Google’s push into the car is part of a larger strategy to provide more
services and content across platforms, starting with its 2005 purchase of
the Android operating system. This ecosystem allows customers access to
their digital lives on different screens and helped Google generate an
estimated $82 billion in mobile advertising revenue last year, according to
eMarketer.

“What we realised, I think, just as we did with the mobile phone, to make
that transition easy we need to have a common platform in the car,” said
Mickey Kataria, a product management director at Google, in an interview.

The launch of self-driving vehicles in the coming years could bring even
more screens into the car, on and off the dashboard, as passengers get more
time to work, shop or watch movies on the road.

Last year, the Nissan-Renault-Mitsubishi alliance — one of the world’s
largest car-making groups by sales — entered into a partnership with Google
to eventually install its operating system in the 10.6 million cars the
alliance sells globally each year.

Renault SA CEO Thierry Bolloré said the decision to work with Google wasn’t
easy. “We spent more than four years, almost five, to find an agreement with
our new Google friend precisely to have control of the data,” said Mr.
Bolloré, who declined to disclose the final contract terms.

Next year, Volvo will roll out a new Google-developed operating system for
its cars starting with the Polestar brand, with a unique look to the brand,
that will make the display screen look like an electronic tablet with Google
Maps and telephone service Google Voice built in.
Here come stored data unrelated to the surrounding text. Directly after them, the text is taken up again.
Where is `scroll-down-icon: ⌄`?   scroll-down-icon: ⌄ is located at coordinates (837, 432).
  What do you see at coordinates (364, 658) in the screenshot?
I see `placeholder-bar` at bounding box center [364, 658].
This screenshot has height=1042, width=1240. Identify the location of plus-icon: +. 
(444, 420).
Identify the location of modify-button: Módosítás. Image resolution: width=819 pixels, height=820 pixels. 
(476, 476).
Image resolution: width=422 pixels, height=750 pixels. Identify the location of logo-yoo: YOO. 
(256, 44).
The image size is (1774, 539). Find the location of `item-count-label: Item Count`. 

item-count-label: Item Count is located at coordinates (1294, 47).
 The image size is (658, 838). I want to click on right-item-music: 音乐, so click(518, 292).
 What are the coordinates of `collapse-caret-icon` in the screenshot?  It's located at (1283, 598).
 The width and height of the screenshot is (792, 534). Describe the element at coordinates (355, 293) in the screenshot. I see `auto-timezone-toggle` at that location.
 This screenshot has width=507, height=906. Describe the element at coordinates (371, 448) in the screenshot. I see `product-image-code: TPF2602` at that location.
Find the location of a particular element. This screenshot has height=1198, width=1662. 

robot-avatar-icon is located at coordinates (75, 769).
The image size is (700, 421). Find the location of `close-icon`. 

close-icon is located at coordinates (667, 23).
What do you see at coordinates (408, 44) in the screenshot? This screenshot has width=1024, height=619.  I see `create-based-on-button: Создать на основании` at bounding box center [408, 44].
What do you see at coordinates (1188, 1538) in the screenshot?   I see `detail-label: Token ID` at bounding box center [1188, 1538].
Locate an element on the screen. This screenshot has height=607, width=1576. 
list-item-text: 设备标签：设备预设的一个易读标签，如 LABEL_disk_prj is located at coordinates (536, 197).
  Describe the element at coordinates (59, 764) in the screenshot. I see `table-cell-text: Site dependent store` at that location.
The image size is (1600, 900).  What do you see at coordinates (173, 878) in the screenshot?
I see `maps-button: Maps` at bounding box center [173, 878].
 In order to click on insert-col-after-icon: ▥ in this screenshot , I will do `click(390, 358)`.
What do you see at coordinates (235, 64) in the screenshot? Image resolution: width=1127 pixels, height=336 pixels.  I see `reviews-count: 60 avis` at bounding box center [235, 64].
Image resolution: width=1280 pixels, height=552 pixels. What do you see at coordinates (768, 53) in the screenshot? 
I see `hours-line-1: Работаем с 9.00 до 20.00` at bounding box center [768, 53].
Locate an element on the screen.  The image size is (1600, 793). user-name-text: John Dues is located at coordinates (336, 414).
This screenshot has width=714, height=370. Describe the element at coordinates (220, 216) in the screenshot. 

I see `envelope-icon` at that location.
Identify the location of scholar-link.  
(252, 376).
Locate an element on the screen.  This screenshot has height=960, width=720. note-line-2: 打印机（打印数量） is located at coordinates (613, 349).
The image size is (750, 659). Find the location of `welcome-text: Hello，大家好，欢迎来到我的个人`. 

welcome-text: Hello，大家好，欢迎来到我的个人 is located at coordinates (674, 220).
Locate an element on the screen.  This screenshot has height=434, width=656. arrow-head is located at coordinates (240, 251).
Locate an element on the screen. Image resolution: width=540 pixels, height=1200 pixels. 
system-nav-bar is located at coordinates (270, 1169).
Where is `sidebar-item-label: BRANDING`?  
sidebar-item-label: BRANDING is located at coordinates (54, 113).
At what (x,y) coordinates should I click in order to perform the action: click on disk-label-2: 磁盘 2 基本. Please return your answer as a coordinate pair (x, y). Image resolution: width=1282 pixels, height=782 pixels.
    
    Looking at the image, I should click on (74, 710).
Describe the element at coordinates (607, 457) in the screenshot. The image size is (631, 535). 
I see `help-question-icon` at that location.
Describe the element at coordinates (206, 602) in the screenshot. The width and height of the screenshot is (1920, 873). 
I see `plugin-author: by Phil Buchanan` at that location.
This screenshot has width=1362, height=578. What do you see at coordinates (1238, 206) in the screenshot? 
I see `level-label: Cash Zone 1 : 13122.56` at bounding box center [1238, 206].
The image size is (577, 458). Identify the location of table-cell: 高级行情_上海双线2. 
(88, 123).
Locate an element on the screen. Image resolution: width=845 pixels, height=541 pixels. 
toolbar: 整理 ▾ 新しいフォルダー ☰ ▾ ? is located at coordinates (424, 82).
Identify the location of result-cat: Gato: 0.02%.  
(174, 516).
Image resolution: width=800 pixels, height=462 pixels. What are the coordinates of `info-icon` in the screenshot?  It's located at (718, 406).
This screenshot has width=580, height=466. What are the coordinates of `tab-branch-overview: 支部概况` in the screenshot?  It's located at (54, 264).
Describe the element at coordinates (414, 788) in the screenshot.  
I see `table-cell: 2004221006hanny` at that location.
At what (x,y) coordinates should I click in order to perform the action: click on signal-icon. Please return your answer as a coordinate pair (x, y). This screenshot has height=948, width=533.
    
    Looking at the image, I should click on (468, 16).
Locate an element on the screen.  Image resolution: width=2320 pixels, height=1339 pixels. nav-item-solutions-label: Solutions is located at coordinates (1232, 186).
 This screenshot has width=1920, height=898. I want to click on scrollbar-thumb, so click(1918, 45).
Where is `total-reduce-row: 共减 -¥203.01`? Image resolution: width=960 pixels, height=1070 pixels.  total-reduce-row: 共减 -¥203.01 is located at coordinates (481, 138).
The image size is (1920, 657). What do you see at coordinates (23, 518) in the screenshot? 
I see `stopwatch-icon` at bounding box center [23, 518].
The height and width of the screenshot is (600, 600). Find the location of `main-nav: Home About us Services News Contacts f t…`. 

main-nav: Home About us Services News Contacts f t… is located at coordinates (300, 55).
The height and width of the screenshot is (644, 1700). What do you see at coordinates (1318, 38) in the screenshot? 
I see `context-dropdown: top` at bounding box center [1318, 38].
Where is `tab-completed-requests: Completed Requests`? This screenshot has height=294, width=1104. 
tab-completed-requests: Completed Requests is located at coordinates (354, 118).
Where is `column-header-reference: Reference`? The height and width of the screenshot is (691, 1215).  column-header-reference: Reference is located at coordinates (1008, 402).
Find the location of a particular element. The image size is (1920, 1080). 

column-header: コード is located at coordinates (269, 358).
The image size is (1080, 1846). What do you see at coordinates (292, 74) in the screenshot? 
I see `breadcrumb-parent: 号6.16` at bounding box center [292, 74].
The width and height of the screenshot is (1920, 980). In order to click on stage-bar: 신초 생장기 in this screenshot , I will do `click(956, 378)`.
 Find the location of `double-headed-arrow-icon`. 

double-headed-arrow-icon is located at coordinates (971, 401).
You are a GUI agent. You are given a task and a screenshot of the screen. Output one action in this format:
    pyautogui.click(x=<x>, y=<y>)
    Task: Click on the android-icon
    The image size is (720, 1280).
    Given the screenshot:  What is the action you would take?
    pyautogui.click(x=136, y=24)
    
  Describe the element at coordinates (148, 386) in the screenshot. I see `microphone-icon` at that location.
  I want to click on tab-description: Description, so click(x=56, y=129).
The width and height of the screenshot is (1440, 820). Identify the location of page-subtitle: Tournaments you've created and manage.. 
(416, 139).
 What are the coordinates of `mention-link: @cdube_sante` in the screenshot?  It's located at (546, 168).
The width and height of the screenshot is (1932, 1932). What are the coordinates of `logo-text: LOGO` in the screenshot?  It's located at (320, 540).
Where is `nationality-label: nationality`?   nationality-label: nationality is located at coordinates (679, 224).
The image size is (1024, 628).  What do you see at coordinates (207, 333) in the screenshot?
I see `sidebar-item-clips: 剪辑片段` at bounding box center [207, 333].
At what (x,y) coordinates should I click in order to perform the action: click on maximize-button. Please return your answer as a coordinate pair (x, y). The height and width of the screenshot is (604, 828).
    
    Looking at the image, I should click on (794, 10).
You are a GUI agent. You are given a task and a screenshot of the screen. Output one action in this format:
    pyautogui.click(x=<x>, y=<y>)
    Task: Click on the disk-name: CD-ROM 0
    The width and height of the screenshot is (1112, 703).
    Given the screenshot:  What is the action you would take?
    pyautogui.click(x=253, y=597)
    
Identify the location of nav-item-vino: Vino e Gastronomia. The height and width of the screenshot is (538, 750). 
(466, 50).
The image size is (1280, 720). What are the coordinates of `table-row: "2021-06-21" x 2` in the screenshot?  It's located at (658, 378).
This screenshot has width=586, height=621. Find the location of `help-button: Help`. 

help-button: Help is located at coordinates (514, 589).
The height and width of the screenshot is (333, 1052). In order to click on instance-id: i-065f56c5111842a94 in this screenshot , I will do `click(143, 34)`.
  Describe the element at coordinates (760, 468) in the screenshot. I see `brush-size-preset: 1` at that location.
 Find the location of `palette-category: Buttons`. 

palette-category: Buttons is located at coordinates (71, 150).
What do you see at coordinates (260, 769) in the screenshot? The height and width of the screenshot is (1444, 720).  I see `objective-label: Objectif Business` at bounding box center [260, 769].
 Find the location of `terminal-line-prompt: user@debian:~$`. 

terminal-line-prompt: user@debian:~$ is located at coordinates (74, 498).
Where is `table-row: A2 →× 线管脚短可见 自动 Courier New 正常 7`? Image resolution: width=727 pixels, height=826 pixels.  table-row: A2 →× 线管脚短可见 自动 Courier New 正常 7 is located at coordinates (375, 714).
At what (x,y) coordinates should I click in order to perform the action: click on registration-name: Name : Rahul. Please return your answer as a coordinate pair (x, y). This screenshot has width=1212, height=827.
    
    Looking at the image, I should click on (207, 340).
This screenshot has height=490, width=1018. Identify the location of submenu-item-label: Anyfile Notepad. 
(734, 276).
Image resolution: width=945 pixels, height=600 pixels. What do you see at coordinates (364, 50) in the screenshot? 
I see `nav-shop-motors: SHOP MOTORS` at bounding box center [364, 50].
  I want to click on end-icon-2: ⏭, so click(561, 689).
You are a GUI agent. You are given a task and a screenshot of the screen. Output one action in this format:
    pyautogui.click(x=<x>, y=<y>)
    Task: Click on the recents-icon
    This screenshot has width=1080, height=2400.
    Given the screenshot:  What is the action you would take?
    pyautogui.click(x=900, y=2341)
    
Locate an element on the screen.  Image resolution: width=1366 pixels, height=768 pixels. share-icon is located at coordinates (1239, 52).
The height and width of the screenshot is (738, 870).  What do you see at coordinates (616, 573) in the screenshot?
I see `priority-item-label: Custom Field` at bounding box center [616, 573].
Drivers will be able to
download from Google’s app store and use its turn-by-turn directions, and
Volvo can rely on its partner to update the software, rather than do it
solely on its own.

Some inside Volvo had voiced concerns about handing over its system to an
outsider, said David Holecek, the company’s director of digital experience,
but ultimately found the proposal resonated with senior leaders. CEO Håkan
Samuelsson equated the risk of spending money on their own system with
another long-ago tech battle between Beta and VHS to win the home video
market. Automakers will be challenged to break Android’s grip on the apps
market, Mr. Samuelsson said in an interview.

“All of the smart app developers in the world will, of course, develop for
Android or [Apple’s] iOS,” he said.

The dashboard display mattered to Paul deGrouchy, a sales executive in the
Baltimore area, when he was recently shopping for a car. He was close to
buying one brand until he saw it didn’t offer Apple CarPlay. He went with an
Audi Q5 sport-utility vehicle instead, and uses his iPhone’s Pandora music
app and Waze navigation app frequently in the car.

Mr. deGrouchy, 63 years old, said, “The transition from outside to inside is
seamless.”

Adrienne Roberts contributed to this article.